MarineMax today reported a decline in same-store sales for the quarter and the fiscal year, and a net loss for the fiscal year of more than $134 million.
Revenue for the quarter was $165.6 million, compared to $318.2 million for the comparable quarter last year. Same-store sales declined approximately 45 percent compared to a 1 percent decrease in the comparable quarter last year.
Revenue from stores recently opened or closed that were ineligible for inclusion in the same-store sales base was $4 million.
The net loss for the fourth quarter was $11.1 million, or 60 cents per share, compared to net earnings of $6.6 million, or 35 cents per diluted share, for the comparable quarter last year. Included in the fourth quarter fiscal 2008 net loss was 9 cents per share of costs associated with the closing of seven stores during the quarter.
"The already difficult economic environment grew increasingly challenging as the September quarter progressed resulting from the growing turmoil in the financial markets, which impacted our results as well as those of most other retailers,” said William H. McGill Jr., MarineMax chairman, president and CEO. “We are accelerating our actions to adjust our cost structure to be in better alignment with current market trends.”
In midmorning trading, MarineMax stock was at $1.48 a share, up from its previous close of $1.25 per share. Its 52-week high and low are $16.68 and $1.25.
In a call this morning with analysts, McGill also said hurricanes had a big impact on sales in the fourth quarter, and customers couldn’t get financing as named storms approached. There were more cancellations than expected, he said.
“Despite the substantial decline in sales we experienced during the September quarter, our efforts to manage our inventories resulted in a slight decline in our year-end inventory levels compared with those at the end of the prior year,” McGill said. “We have also further reduced our expected purchases from manufacturers for the 2009 model year.”
Company officials said they ordered 70 percent fewer 2009 units. Also, they noted, their agreement with Ferretti expired and was not renewed, and the company is in the process of repurchasing units.
MarineMax also plans to reduce costs through a reduction in employees, though no specific numbers were given this morning. A continued evaluation of retail locations was expected as well, though the company does not plan to vacate any current market. Still, consolidation of stores was not ruled out.
At the same time, MarineMax plans to expand certain brands into different areas of the country, such as bringing Hatteras and Cabo to the New York/New Jersey market, officials said this morning.
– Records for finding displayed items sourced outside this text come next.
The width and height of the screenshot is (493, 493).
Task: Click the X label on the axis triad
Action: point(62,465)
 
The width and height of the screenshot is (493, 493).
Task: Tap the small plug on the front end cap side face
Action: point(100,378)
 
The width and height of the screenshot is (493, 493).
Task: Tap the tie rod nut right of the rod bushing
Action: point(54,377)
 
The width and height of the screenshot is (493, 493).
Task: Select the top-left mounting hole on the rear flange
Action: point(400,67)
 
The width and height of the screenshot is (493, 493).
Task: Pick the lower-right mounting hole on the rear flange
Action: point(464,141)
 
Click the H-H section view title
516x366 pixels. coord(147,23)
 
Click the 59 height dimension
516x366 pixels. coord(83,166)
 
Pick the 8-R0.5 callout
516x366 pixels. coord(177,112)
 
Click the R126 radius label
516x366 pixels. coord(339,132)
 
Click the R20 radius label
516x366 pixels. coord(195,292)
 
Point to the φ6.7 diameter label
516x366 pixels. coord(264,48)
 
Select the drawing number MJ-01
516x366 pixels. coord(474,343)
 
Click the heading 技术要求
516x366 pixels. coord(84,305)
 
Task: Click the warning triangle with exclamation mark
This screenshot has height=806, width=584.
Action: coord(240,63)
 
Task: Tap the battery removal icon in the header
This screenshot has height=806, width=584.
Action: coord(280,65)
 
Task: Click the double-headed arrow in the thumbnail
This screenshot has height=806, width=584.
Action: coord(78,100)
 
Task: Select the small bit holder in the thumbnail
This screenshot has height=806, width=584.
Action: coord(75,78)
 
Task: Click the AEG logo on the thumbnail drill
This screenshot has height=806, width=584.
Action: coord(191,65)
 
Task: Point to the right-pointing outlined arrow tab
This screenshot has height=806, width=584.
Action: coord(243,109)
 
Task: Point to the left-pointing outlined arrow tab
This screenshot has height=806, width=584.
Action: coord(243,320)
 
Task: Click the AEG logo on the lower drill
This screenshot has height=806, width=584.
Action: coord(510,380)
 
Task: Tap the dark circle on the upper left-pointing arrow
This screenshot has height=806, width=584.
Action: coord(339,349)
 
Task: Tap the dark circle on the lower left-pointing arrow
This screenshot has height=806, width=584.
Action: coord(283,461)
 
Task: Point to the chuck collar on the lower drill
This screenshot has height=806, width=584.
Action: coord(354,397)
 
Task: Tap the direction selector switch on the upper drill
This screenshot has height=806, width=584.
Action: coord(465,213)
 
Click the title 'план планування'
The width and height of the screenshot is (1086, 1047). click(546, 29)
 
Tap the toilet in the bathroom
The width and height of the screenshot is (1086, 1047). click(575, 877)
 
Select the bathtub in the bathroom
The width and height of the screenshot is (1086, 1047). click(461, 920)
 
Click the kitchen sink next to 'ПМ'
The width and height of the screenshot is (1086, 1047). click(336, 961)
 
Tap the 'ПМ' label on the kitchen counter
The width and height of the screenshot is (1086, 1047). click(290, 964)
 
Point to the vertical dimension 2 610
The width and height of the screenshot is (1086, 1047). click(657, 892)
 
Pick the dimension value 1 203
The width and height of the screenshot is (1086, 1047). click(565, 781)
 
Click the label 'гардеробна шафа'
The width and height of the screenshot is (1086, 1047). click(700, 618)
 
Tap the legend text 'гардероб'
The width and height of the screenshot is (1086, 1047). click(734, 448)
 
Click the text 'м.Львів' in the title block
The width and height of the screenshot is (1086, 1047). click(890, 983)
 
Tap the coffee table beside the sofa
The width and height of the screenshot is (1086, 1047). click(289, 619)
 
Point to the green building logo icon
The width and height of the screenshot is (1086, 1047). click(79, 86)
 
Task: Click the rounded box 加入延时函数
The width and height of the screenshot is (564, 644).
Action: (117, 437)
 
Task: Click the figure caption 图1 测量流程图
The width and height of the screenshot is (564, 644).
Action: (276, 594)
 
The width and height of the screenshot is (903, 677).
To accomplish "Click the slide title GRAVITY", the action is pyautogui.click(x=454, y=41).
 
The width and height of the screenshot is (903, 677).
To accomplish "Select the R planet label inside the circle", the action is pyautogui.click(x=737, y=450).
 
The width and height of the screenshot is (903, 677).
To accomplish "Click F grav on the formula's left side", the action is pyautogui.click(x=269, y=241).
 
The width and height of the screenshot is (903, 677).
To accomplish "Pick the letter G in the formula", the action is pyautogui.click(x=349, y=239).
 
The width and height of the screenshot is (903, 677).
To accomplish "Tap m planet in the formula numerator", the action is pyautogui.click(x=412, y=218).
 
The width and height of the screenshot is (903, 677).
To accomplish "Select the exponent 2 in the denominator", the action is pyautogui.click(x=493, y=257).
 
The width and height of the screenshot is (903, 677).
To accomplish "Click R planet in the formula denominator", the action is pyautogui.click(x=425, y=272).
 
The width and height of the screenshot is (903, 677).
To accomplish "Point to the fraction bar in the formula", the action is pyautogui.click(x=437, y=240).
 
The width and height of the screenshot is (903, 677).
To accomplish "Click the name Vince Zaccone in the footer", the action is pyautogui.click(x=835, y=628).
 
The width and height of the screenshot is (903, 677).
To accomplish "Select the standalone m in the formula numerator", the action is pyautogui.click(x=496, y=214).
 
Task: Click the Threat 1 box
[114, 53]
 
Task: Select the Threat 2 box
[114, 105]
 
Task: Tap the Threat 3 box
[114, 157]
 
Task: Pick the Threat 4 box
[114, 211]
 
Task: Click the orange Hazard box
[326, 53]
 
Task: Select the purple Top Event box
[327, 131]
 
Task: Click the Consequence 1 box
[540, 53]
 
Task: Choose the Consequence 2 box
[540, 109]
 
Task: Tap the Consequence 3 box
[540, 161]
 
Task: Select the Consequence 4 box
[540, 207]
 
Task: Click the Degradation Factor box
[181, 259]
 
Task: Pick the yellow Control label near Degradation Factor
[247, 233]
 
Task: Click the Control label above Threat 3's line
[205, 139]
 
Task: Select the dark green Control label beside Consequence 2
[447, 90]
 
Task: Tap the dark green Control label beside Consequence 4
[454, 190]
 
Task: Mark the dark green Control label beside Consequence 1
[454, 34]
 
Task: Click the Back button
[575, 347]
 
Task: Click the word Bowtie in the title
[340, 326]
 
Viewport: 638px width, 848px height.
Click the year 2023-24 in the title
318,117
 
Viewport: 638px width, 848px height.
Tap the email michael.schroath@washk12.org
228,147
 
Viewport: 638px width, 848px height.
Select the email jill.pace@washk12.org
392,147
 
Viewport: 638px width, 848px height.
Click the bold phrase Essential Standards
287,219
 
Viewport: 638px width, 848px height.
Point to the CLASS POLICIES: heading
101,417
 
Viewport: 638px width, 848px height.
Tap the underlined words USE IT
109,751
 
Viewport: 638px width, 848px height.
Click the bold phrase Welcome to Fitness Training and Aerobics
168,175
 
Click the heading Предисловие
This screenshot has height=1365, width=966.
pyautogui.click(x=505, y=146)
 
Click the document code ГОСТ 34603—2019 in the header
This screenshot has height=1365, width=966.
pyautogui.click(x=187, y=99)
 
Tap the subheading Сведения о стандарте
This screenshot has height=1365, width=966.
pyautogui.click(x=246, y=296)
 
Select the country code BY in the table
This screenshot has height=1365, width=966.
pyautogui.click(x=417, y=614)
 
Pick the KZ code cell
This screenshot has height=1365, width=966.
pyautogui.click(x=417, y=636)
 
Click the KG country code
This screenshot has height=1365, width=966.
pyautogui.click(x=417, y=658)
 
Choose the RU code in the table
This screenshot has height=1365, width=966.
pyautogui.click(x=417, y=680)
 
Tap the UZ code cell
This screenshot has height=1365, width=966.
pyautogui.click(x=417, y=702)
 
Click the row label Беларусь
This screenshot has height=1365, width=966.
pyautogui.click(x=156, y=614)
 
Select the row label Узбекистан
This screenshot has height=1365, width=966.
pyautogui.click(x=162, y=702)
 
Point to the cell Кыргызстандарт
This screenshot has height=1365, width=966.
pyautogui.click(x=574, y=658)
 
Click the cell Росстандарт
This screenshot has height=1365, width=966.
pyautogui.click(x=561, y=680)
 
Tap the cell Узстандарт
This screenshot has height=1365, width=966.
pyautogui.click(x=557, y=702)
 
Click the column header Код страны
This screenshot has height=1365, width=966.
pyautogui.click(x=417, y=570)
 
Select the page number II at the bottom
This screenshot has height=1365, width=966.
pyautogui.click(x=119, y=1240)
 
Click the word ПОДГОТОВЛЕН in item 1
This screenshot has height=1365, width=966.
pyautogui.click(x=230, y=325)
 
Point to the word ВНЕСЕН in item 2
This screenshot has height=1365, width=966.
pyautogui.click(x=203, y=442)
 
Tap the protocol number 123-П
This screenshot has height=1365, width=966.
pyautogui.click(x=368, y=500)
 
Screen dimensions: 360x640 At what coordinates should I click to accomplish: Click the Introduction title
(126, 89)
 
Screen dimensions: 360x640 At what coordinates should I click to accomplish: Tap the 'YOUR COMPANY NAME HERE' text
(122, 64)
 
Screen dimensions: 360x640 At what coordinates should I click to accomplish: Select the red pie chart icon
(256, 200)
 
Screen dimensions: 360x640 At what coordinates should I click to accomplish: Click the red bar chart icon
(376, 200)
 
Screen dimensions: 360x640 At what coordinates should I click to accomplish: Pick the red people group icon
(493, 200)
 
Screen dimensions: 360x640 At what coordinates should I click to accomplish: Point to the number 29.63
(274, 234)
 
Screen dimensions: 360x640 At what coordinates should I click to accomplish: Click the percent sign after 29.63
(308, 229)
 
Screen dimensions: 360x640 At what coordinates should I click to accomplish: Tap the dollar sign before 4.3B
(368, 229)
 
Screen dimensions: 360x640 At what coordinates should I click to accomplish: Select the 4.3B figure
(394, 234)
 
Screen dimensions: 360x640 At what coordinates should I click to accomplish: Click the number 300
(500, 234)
For the fiscal year ending Sept. 30, revenue was $885.4 million, compared with $1.26 billion for fiscal 2007. Same-store sales declined approximately 28 percent compared to less than a 1 percent decline for the previous fiscal year.
Revenue from stores recently opened or closed that were ineligible for inclusion in the same-store sales base was $11 million.
The net loss for the fiscal year was $134.3 million, or $7.30 per share, compared to net income of $20.1 million, or $1.04 per diluted share, for fiscal 2007. The company's results for the fiscal year included a non-cash charge of $122.1 million before tax, or approximately $6.28 per share, related to the impairment of goodwill and intangibles as well as a valuation allowance related to deferred tax assets.
Despite the news, McGill said financing is out there for qualified buyers, and people are still enjoying the boating lifestyle.
MarineMax had a “pretty decent” Fort Lauderdale show, McGill said, noting that although attendance was down, “at the end of the day the buyers were still there, and we were making sales. I think we were a little surprised at the level of business we did.
“That’s our hope for the future, that they’re going to be there, lined up and ready to get that new boat” when the economy turns around, he said.
Based in Clearwater, Fla., MarineMax is the nation's largest recreational boat retailer, with 80 locations around the country.